- The Washington Times - Tuesday, September 20, 2005

NEW ORLEANS — The Army Corps of Engineers raced to mend New Orleans’ fractured levee system yesterday, and residents were forced to decide yet again whether to stay or go as a new hurricane threatened the city.

Mayor C. Ray Nagin, Louisiana Gov. Kathleen Babineaux Blanco and other officials strongly urged people along the Louisiana coast to be prepared to evacuate and said nearly 500 buses stood ready.

“The protection is very tenuous at best,” said Dave Wurtzel, the Army Corps official responsible for repairing the 17th Street Canal levee, whose huge breach during Hurricane Katrina caused the worst of the floods that soaked the city.

The new threat was Hurricane Rita, which strengthened into a 100-mph Category 2 storm as it barreled past the Florida Keys into the Gulf of Mexico.

“We are praying that the hurricane dissipates or that it weakens,” said Mrs.
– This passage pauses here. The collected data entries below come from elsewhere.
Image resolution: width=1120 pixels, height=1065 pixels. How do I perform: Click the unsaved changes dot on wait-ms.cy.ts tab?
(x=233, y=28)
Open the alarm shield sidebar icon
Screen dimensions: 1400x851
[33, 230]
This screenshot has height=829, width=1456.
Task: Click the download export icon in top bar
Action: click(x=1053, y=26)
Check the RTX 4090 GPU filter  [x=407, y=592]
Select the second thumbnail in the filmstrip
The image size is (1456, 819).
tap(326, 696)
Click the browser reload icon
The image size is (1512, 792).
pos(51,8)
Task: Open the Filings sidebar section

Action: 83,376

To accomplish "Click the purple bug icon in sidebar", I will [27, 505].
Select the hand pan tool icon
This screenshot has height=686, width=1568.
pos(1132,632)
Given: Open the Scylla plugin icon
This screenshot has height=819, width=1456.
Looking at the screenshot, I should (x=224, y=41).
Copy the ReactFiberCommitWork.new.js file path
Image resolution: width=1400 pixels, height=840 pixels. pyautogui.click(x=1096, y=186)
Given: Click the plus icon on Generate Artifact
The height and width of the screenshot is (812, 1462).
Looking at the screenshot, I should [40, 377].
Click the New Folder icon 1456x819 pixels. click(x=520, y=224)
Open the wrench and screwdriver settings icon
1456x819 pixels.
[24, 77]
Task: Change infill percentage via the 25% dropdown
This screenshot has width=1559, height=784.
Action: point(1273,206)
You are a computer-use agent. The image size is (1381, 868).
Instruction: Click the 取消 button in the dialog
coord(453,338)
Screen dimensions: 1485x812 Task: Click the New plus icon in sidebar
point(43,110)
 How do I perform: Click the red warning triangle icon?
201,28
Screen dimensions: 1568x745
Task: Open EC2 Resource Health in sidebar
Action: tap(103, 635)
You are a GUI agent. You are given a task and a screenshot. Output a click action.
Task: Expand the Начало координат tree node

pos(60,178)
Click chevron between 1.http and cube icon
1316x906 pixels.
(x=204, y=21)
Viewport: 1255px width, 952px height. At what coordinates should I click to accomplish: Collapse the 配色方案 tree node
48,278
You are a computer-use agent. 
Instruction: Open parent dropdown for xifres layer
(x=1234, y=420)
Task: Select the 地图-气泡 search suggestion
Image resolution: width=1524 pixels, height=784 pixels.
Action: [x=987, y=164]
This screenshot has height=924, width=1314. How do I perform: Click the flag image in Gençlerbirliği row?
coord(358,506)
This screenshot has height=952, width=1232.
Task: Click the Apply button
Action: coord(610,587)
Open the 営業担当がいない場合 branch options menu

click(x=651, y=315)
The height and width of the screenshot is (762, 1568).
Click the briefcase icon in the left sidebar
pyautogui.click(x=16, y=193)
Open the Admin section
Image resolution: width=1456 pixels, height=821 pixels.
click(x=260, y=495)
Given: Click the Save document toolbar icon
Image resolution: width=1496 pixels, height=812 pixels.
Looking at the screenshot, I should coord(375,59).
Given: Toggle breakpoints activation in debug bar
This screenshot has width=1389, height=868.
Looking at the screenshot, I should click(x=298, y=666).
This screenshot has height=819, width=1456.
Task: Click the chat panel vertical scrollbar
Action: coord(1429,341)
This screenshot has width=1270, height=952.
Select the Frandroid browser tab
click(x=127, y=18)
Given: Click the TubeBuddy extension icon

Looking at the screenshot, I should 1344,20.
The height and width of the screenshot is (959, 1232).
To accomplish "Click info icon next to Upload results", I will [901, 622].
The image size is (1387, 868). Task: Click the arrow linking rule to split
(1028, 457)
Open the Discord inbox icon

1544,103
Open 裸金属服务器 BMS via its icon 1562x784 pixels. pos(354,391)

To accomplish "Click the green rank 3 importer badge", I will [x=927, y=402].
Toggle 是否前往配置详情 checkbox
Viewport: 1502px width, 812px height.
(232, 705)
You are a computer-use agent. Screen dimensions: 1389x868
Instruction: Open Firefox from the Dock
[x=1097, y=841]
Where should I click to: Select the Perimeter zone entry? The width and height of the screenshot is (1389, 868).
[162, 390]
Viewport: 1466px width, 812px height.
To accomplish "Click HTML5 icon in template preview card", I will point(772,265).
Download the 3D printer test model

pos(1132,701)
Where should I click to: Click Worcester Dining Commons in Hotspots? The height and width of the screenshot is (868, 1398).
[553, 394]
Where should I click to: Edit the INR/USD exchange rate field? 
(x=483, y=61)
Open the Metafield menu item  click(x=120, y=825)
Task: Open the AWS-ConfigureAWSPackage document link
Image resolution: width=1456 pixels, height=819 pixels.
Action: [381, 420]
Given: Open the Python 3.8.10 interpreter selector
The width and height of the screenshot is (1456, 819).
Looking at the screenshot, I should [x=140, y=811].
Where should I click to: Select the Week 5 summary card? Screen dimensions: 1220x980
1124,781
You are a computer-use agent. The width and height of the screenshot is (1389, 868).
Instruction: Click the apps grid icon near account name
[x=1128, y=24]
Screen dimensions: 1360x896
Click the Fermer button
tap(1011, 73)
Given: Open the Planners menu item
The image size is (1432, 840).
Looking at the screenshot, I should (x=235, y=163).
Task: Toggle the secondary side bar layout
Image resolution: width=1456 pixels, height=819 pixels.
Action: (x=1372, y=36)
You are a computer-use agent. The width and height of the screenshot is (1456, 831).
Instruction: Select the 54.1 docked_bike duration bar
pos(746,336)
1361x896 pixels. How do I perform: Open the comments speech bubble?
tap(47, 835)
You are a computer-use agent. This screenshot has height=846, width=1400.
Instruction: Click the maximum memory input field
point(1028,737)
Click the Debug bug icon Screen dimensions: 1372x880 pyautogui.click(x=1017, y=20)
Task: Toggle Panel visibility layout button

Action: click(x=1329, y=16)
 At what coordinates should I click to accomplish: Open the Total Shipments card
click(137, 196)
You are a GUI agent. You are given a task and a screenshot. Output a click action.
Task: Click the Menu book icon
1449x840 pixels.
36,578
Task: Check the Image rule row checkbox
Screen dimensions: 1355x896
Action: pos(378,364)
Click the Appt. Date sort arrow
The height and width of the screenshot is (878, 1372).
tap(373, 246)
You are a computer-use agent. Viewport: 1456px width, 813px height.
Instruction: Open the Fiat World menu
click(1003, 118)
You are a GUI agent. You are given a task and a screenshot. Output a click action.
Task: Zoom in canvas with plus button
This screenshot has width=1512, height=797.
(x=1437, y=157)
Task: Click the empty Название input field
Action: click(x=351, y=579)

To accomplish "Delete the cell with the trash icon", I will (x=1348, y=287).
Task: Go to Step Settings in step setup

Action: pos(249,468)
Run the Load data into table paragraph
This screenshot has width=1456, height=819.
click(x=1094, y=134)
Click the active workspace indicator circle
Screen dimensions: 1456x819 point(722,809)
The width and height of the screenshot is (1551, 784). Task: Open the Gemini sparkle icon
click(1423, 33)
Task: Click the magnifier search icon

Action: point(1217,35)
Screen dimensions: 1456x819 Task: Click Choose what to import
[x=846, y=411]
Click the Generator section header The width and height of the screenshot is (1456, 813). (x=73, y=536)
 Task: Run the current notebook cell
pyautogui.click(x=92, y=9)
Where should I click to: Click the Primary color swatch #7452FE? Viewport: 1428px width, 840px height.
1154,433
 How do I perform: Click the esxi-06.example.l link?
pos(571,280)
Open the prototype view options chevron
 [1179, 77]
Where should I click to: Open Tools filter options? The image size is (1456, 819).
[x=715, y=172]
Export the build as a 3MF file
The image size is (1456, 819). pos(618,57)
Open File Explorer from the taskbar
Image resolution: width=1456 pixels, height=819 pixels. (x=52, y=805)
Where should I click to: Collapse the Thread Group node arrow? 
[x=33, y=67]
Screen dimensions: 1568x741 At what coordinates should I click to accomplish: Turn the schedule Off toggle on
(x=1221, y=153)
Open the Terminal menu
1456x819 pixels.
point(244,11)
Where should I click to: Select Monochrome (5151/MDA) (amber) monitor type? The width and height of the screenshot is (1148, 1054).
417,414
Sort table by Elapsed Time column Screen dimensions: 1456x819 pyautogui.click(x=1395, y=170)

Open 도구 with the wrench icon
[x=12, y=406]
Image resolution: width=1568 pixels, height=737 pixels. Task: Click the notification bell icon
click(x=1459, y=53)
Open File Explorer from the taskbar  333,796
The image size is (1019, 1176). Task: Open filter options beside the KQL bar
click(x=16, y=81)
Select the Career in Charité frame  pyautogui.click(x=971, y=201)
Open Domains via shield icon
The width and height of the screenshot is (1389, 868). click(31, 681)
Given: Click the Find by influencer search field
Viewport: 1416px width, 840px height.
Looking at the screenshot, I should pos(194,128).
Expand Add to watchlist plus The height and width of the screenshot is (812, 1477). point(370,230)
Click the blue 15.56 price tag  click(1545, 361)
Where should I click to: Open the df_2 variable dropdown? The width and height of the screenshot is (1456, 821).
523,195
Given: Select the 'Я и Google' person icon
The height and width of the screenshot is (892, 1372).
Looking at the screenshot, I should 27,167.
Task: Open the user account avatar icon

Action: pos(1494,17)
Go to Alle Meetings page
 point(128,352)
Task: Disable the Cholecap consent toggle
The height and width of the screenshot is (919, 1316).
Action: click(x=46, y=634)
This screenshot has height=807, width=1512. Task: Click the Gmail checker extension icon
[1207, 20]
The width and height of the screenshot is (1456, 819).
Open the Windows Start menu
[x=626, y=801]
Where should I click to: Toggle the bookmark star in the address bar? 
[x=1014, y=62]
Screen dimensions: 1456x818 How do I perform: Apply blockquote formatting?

Blanco, who declared a state of emergency. “This state can barely stand what happened to it.”

The storm was projected to cross the Gulf and hit Texas by the end of the week. But a slight turn to the right was possible, and engineers warned that even a glancing blow to New Orleans and as little as 3 inches of rain could swamp the city’s levees as early as tomorrow.

In anticipation of Rita, the Corps drove a massive metal barrier across the 17th Street Canal bed to prevent a storm surge from Lake Pontchartrain from swamping New Orleans again. Although engineers have left a large opening in the wall to allow floodwater to continue to be pumped back into the lake, it will have to be closed quickly if the storm threatens.

“This is what we’re going to have to rely on to protect this canal and this part of the city,” Mr. Wurtzel said.

Government engineers and private contractors also worked round-the-clock across New Orleans to repair the damage to the system of pumps, concrete flood walls, earthen berms and canals that protect the city.

In addition, the Corps had 800 giant sandbags weighing 6,000 to 15,000 pounds on hand, and had ordered 2,500 more to shore up low spots and plug any new breaches. It was also putting pumps and other materials where they might be needed.

“If New Orleans was directly affected by a Category 1, I would be concerned — I would pull my people out,” said David Pezza, the top geotechnical engineer for the Army Corps. “These levees are greatly compromised.”